Document excerpt:
%%
If you follow a few simple rules, music will always sound good to the human ear. Sort of like how the human eye appreciates the beauty of symmetry, the human ear appreciates tonal harmony. It expects certain notes to come after other notes, and is satisfied when they arrive, all according to various mathematical rules involving the frequency of sound waves. But this explanation is somewhat deceiving. It's simple to say why and how music should be good, but it's extremely difficult to actually make good music. Just like it's simple to explain the rules of Go to a person, who only needs to place a stone -- that works like every other stone on the board -- once per turn on a board -- where every spot on the board is just like every other spot. It's probably the simplest game imaginable, and yet no human or computer has ever mastered the game even once in history. We are still getting better at Go to this day, the formula still hasn't been cracked, it's just that deep a game.
Still, the rankest beginner at Go can go to a Go institute and learn the basic rules of good play from the pros. That beginner will be a better Go player, at the end of his training, than any Go player who lived before 1900, no matter how ingenious they were. This means that having a grasp of basic principles really has elevated the quality of the game, and the same is true of music. Music in the past was just laughable, lacking chords, a beat, or really anything we think of today as music. All of it can be dismissed out of hand. Which means competitive music only arrived in the 1700's with our classical composers. Whatever the best music is, it was definitely made after this point, when we had mastered all the basics of good music composition.
The problem is, after this point, everyone insists that 'their' generation of music was the best, and no one can come to a satisfactory judgement. Unlike Go, music isn't a sport where you can decisively determine the winner and the loser. Most of musical enjoyment is subjective and has to do with the emotions it stirs within a listener. If people associate good memories with the music that was playing at the time, there's no way any other song can possibly compete with that. Since technically speaking all music is at an extremely high level, with no fault that can be found in the choice of notes, there's really just nothing left to judge music by. It's obvious that some songs are better than others, but it isn't obvious how or why this superiority came about, nor is it obvious which is better when both songs are beloved by rival factions and neither is willing to cede supremacy of place. The default position is that classical music is better than all current music simply because it is old and famous, but does anyone think that the classical music would have caught on if it were released today? Without any vocalists, without a guitar, drums, a synthesizer, or a bass, would anyone really like listening to this music if they hadn't been taught that they're supposed to adore it?
%%
Source data:
%%
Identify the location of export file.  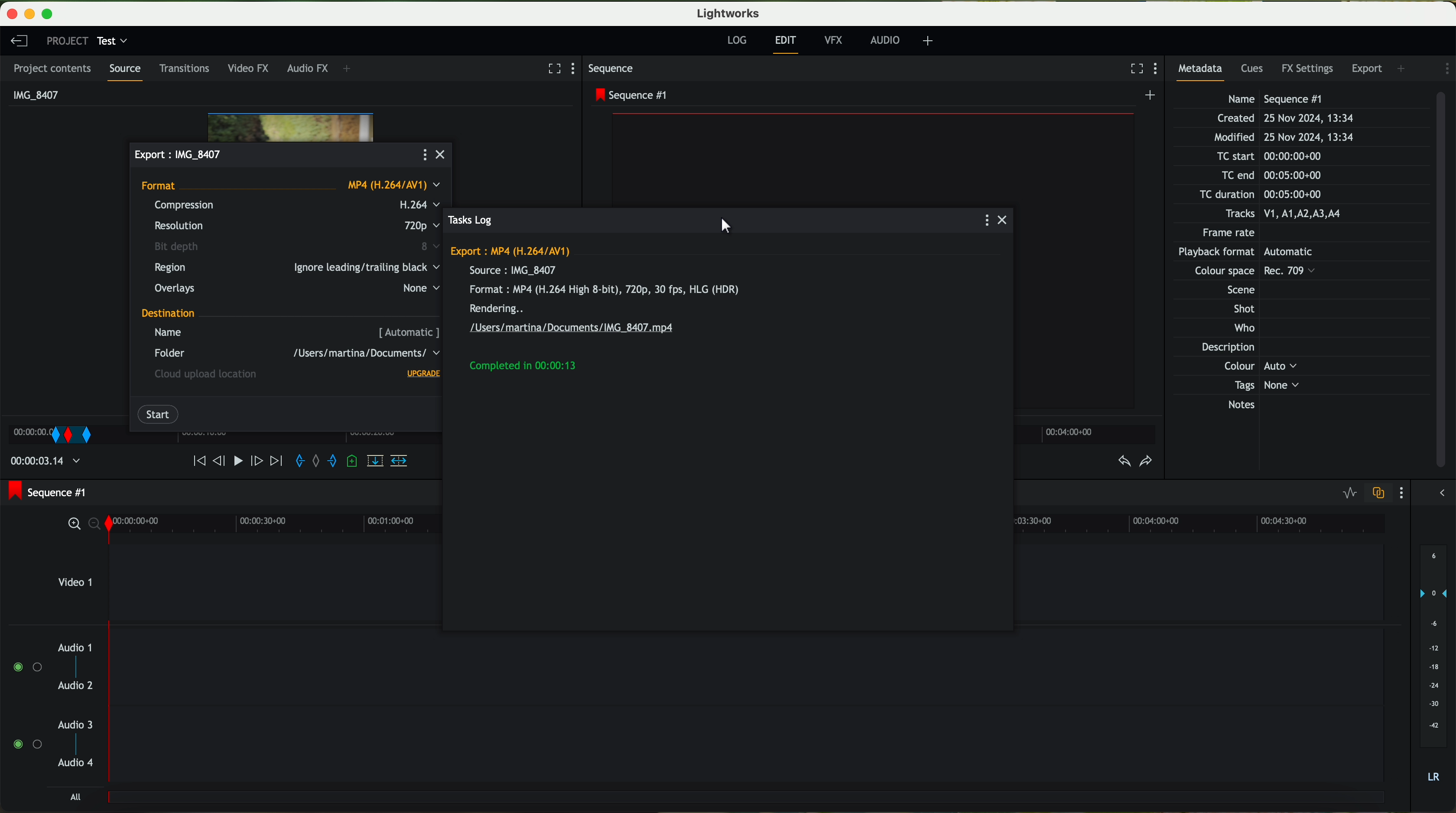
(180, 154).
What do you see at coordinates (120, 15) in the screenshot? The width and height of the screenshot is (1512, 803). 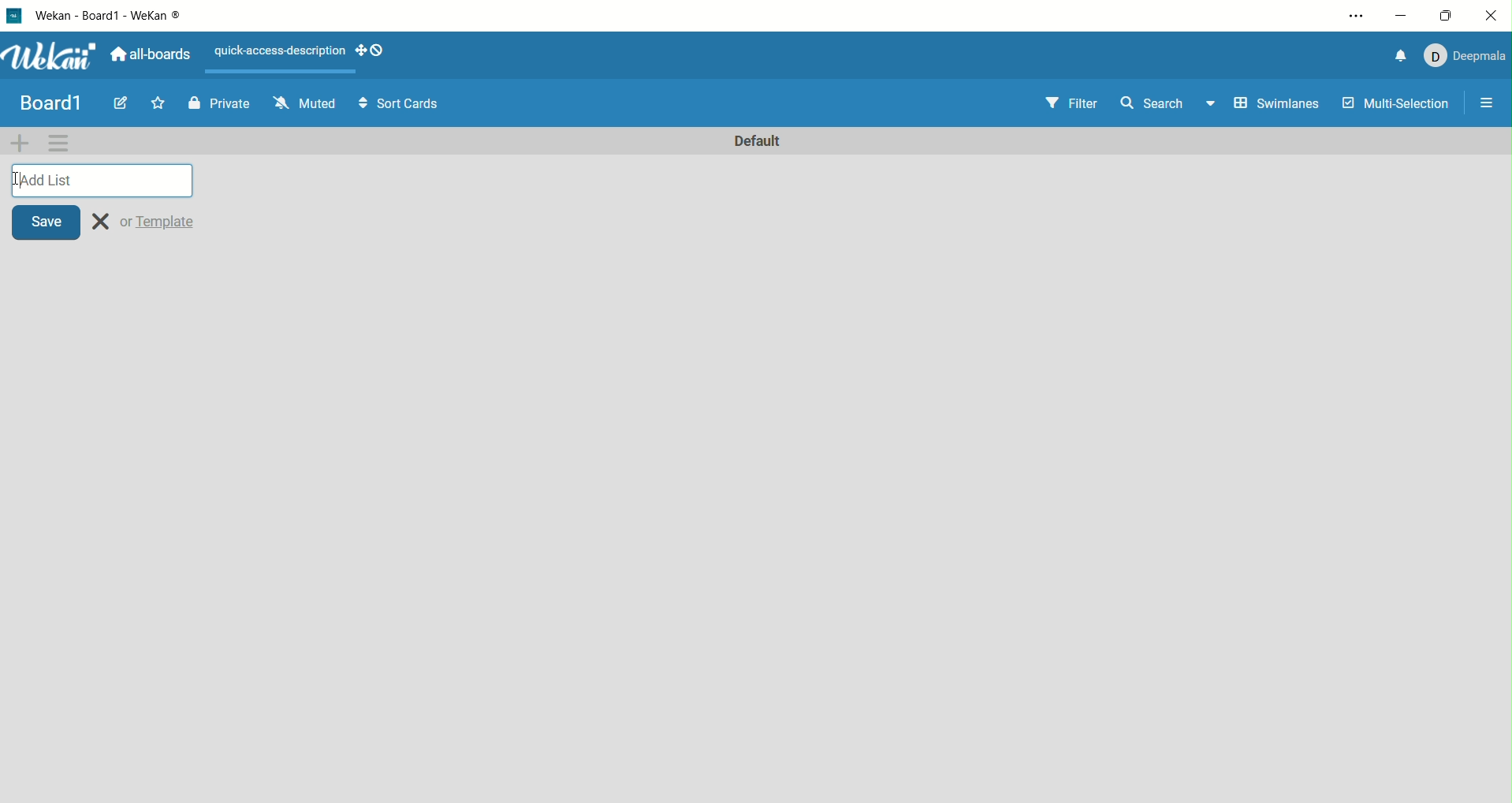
%%
Given request 1:
Answer these from the essay on music and Go, one line each:
(a) What does the human ear appreciate, in the way the eye appreciates symmetry?
(b) In what period did competitive music arrive, and with whom?
(c) What does classical music lack, according to the closing question?
Given request 2:
Please reproduce the stretch of the essay on music and Go from "Still, the rankest" through "good music composition.".
Given request 3:
Carry on the essay on music and Go from its final sentence.

Reply 1:
(a) Tonal harmony.
(b) In the 1700's, with our classical composers.
(c) Vocalists, a guitar, drums, a synthesizer, and a bass.

Reply 2:
Still, the rankest beginner at Go can go to a Go institute and learn the basic rules of good play from the pros. That beginner will be a better Go player, at the end of his training, than any Go player who lived before 1900, no matter how ingenious they were. This means that having a grasp of basic principles really has elevated the quality of the game, and the same is true of music. Music in the past was just laughable, lacking chords, a beat, or really anything we think of today as music. All of it can be dismissed out of hand. Which means competitive music only arrived in the 1700's with our classical composers. Whatever the best music is, it was definitely made after this point, when we had mastered all the basics of good music composition.

Reply 3:
I'm a big fan of classical music, but aside from a few standout songs, classical music is 'elevator music,' endless strings of notes with no clear direction or purpose that just waste our time and at best allow us to easily fall asleep from boredom. To claim that this is the apex of music is just ridiculous. Beethoven's 7th symphony may be the apex of music. Beethoven's moonlight sonata may be the apex of music. But elevator music is not the apex of music. Therefore anyone who just reflexively says classical is the best, and the most famous classical musicians made all the best music, is just appealing to authority and can't seriously believe what he is saying if he would just stop and listen to most of the crap Mozart composed. ((And there's hundreds of hours of it, I assure you, I've listened.))
If we don't put classical music on top, the situation becomes even more chaotic. People who listen to alternative have zero interest in country, blues, jazz, swing, ska, punk, rap, soul, etc, etc. Everyone has their own favored genre and the line is very rarely crossed between types. A lot of music appreciation is just what you're exposed to as a kid. Your ears become trained to listen for the beauty of that particular type of music, just like ears become attuned to listen to the particular sounds your language makes and cannot distinguish the sounds of other languages. In addition there's the nostalgia factor, and it all adds up to music just being pure chaos.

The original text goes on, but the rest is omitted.